The Treaty of Windsor (1175) was a territorial agreement made during the time of the Norman invasion of Ireland. It was signed in Windsor, Berkshire by King Henry II of England and the Ard Rí or High King of Ireland, Ruaidrí Ua Conchobair (Rory O'Connor).

Treaty 
Overall, the agreement left O'Connor with a kingdom consisting of Ireland outside the provincial kingdom of Leinster (as it was then), Dublin and a territory from Waterford Dungarvan, as long as he paid tribute to Henry II, and owed fealty to him. All of Ireland was also subject to the new religious provisions of the papal bull Laudabiliter and the Synod of Cashel (1172).
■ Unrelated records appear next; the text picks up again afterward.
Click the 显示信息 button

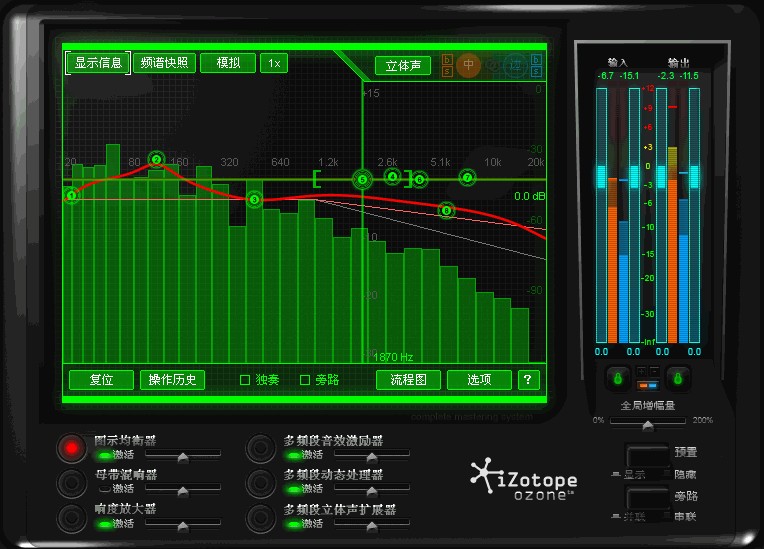pyautogui.click(x=98, y=63)
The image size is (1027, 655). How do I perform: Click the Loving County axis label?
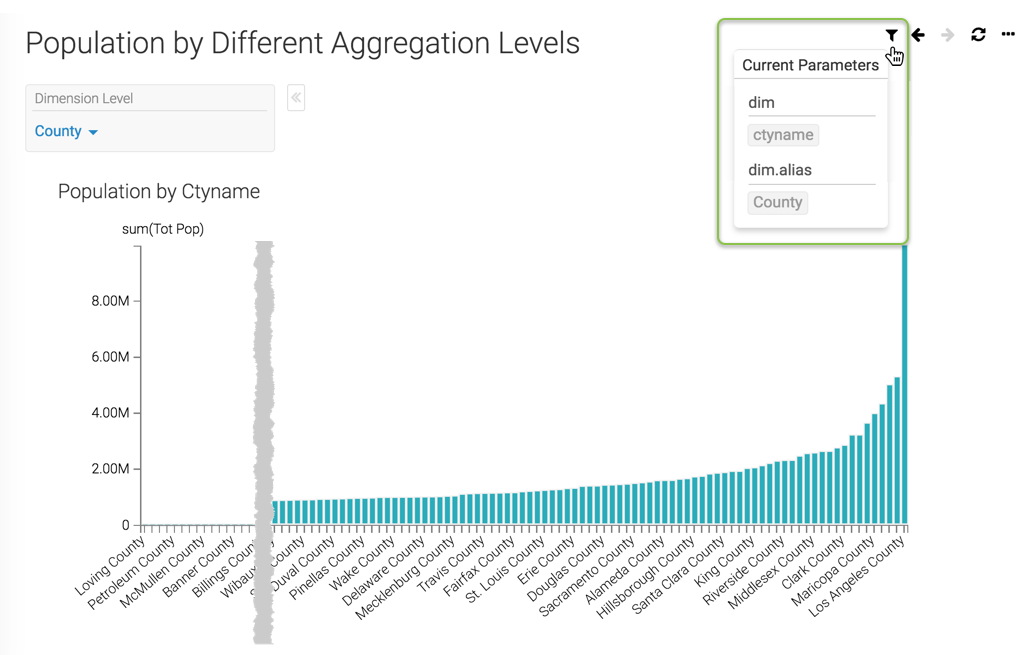click(112, 565)
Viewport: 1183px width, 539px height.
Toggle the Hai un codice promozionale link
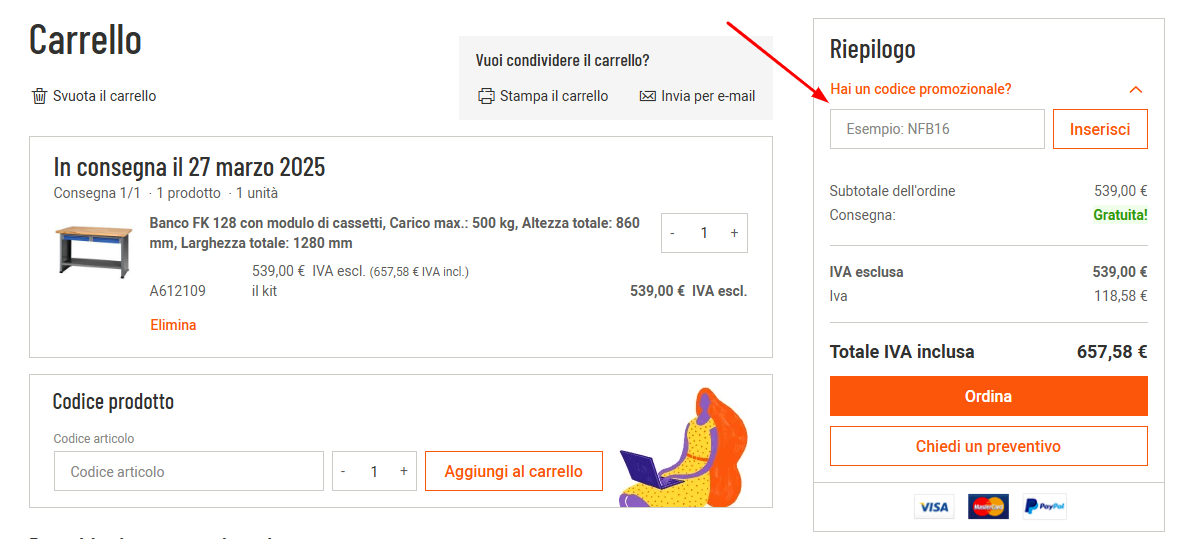coord(920,89)
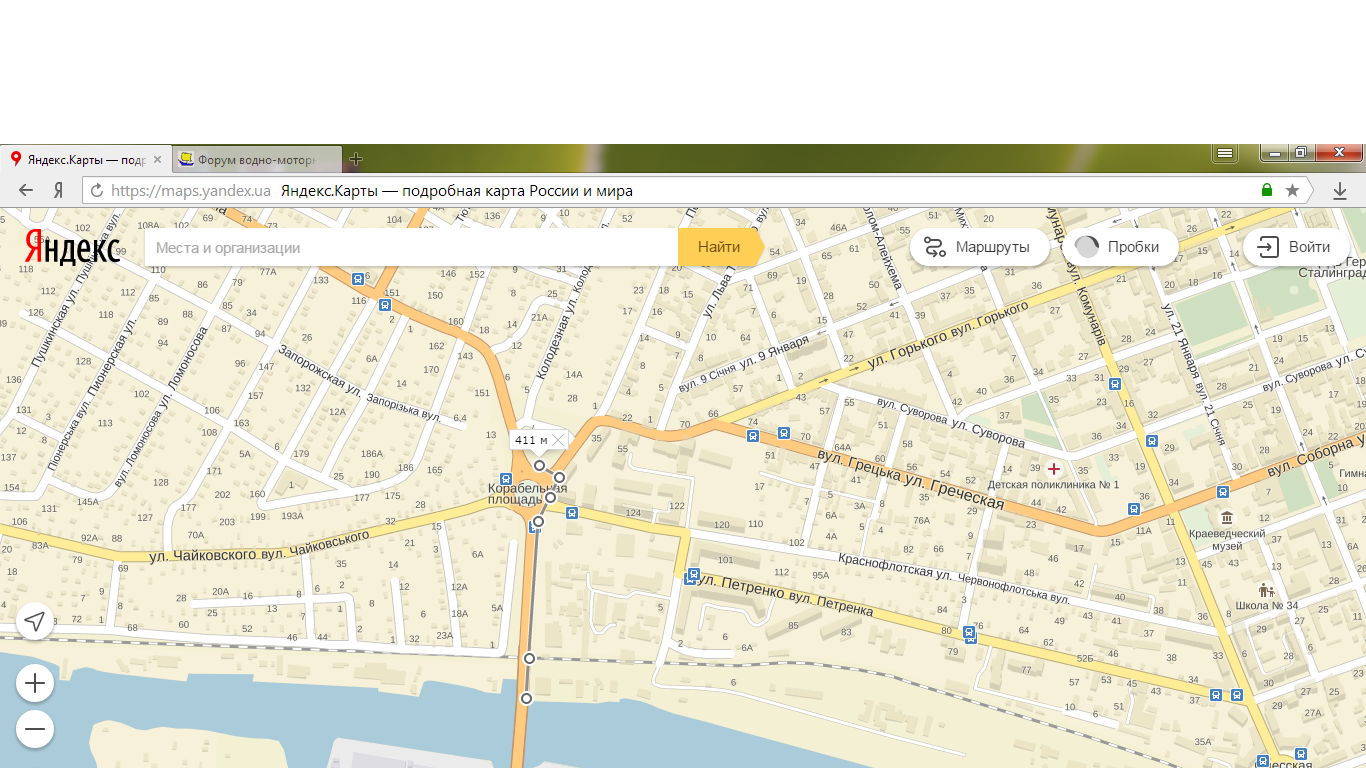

O'Connor was obliged to pay one treated cow hide for every ten cattle. The other "kings and people" of Ireland were to enjoy their lands and liberties so long as they remained faithful to the kings of England, and were obliged to pay their tribute in hides through O'Connor.

The witnesses were Richard of Ilchester, Bishop of Winchester; Geoffrey, Bishop of Ely; Laurence O'Toole, Archbishop of Dublin; William, Earl of Essex; Justiciar Richard de Luci; Geoffrey de Purtico, Reginald de Courtenea (Courtenay) and three of Henry's court chaplains.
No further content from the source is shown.